(Work required)
Copy the records below word for word, from the line with "Given: Select the Klan Başkenti button" through the end of the records.

Rows from a dataset

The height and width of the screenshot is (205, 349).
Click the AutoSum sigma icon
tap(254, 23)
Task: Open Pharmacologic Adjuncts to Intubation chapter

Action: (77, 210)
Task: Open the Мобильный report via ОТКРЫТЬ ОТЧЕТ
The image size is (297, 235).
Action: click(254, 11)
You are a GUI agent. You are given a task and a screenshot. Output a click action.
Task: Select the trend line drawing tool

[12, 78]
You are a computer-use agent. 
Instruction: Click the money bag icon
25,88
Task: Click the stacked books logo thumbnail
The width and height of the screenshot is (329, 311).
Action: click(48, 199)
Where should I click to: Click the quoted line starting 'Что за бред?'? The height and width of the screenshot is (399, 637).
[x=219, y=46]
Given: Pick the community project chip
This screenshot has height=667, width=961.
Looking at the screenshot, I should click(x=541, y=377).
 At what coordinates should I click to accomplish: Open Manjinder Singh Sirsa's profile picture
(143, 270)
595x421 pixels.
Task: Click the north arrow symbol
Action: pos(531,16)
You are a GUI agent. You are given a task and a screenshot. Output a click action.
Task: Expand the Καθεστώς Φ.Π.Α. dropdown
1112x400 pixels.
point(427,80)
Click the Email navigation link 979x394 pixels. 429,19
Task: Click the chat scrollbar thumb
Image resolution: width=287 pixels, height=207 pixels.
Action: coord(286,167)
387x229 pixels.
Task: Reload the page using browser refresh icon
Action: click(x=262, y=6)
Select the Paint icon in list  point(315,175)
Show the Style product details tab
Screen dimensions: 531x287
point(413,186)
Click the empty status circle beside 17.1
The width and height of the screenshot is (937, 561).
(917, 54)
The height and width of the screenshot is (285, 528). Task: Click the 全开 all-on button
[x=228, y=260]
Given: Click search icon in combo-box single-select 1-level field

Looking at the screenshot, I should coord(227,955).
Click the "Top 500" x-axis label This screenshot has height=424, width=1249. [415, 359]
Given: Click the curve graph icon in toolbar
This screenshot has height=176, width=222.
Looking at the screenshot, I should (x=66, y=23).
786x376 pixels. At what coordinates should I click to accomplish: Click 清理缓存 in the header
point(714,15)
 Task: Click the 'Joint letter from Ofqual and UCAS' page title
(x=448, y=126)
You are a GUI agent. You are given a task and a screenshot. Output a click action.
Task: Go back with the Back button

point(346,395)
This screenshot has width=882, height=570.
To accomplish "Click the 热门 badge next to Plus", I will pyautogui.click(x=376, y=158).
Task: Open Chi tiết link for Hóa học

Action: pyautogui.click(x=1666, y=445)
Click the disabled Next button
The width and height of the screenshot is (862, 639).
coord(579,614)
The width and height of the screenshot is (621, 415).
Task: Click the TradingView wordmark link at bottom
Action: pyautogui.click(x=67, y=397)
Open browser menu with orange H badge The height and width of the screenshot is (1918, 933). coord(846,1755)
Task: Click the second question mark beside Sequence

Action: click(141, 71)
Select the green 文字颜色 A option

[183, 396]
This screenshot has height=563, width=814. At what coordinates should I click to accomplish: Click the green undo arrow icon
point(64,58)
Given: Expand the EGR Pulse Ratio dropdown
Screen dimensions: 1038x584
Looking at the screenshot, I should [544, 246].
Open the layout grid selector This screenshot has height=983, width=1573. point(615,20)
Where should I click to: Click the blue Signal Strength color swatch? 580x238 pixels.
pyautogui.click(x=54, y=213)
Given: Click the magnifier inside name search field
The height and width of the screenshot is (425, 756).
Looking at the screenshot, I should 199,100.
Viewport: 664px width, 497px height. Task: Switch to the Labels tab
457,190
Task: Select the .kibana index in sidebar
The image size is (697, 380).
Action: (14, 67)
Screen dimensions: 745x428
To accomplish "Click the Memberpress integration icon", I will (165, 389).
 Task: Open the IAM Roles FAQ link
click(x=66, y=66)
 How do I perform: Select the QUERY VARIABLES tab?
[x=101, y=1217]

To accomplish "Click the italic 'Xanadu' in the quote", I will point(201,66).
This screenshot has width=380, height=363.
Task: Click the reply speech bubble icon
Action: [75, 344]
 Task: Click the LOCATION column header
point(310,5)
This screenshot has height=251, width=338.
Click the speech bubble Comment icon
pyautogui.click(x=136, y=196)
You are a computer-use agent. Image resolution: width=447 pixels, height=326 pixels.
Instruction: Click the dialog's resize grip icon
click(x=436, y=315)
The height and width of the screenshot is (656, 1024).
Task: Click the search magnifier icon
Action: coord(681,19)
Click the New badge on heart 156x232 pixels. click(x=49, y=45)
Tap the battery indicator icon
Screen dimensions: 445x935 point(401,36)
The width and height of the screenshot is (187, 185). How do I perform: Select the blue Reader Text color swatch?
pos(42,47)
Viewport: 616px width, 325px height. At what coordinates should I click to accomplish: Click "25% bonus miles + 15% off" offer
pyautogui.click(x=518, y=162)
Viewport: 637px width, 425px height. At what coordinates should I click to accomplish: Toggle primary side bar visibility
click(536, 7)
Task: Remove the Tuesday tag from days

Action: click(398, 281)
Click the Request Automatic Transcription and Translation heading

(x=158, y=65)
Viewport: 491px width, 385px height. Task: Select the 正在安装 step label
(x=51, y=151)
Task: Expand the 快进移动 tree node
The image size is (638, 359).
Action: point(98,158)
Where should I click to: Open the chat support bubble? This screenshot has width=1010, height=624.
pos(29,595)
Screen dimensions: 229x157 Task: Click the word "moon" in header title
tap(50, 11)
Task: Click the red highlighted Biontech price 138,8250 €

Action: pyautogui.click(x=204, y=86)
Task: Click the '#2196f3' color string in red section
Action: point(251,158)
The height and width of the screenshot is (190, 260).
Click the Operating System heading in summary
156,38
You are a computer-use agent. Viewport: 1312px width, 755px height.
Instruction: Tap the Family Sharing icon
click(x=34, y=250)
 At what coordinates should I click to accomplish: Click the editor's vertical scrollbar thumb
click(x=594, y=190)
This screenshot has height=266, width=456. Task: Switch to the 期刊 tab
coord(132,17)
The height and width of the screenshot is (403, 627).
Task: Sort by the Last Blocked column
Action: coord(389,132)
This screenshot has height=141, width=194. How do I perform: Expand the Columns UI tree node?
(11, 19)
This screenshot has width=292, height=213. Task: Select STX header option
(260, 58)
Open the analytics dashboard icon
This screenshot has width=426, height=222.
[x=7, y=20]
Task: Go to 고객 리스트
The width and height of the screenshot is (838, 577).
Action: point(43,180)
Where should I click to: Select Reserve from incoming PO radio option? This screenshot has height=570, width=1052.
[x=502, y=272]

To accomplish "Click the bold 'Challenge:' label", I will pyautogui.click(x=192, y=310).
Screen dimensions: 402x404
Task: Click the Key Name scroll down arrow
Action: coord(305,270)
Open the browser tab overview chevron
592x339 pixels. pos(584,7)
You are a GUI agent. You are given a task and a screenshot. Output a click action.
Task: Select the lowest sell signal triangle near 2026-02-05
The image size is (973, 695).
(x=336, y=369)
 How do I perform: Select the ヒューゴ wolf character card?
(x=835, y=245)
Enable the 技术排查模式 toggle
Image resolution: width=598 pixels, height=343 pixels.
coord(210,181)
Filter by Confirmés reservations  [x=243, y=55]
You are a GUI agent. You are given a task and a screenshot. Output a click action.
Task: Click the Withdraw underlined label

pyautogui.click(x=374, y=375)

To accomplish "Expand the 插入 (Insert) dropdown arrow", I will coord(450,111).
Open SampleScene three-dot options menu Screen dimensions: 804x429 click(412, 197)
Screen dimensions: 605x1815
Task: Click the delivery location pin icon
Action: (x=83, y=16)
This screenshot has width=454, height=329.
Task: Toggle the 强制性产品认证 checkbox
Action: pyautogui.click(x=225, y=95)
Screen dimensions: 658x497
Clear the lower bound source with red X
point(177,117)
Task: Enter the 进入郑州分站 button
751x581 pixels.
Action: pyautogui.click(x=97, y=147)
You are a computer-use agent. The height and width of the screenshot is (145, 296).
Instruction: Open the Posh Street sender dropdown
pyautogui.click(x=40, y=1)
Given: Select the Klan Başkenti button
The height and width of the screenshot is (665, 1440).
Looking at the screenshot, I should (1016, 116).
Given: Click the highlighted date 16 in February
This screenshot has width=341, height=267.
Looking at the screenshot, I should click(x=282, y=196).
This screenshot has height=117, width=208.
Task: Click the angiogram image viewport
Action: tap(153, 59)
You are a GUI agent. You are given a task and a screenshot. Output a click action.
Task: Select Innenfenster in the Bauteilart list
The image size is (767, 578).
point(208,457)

(Result for this exercise)
Given: Select the Klan Başkenti button
The height and width of the screenshot is (665, 1440).
Looking at the screenshot, I should (1016, 116).
Given: Click the highlighted date 16 in February
This screenshot has width=341, height=267.
Looking at the screenshot, I should click(x=282, y=196).
This screenshot has height=117, width=208.
Task: Click the angiogram image viewport
Action: tap(153, 59)
You are a GUI agent. You are given a task and a screenshot. Output a click action.
Task: Select Innenfenster in the Bauteilart list
The image size is (767, 578).
point(208,457)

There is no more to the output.